Dataset entries:
--------------------

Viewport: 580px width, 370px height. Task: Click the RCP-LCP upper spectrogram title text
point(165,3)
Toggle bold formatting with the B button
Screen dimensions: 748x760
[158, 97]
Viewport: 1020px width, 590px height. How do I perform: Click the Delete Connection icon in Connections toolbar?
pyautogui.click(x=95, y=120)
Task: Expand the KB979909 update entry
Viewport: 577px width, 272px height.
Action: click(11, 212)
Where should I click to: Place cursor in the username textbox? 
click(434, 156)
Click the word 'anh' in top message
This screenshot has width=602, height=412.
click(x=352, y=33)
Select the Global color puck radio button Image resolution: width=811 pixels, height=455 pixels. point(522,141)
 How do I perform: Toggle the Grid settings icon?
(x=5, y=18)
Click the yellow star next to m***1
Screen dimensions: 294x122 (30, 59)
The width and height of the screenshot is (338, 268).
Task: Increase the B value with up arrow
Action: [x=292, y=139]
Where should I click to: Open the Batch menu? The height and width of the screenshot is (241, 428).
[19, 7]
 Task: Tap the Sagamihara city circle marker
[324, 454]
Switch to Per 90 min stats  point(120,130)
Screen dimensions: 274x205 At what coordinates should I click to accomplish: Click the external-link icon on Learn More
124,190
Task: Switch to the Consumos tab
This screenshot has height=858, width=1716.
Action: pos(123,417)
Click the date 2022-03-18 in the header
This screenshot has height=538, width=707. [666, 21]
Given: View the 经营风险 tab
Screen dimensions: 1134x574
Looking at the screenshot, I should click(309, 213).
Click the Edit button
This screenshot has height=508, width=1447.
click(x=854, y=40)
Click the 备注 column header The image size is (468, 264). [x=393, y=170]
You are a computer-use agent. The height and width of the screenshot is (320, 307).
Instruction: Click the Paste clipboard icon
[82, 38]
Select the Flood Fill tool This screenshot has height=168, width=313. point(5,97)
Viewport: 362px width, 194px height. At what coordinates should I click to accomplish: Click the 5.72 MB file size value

--------------------

Action item: The answer needed is a single number: how many lines in the records above hold the string "button". Please write nothing else.

Exercise response: 3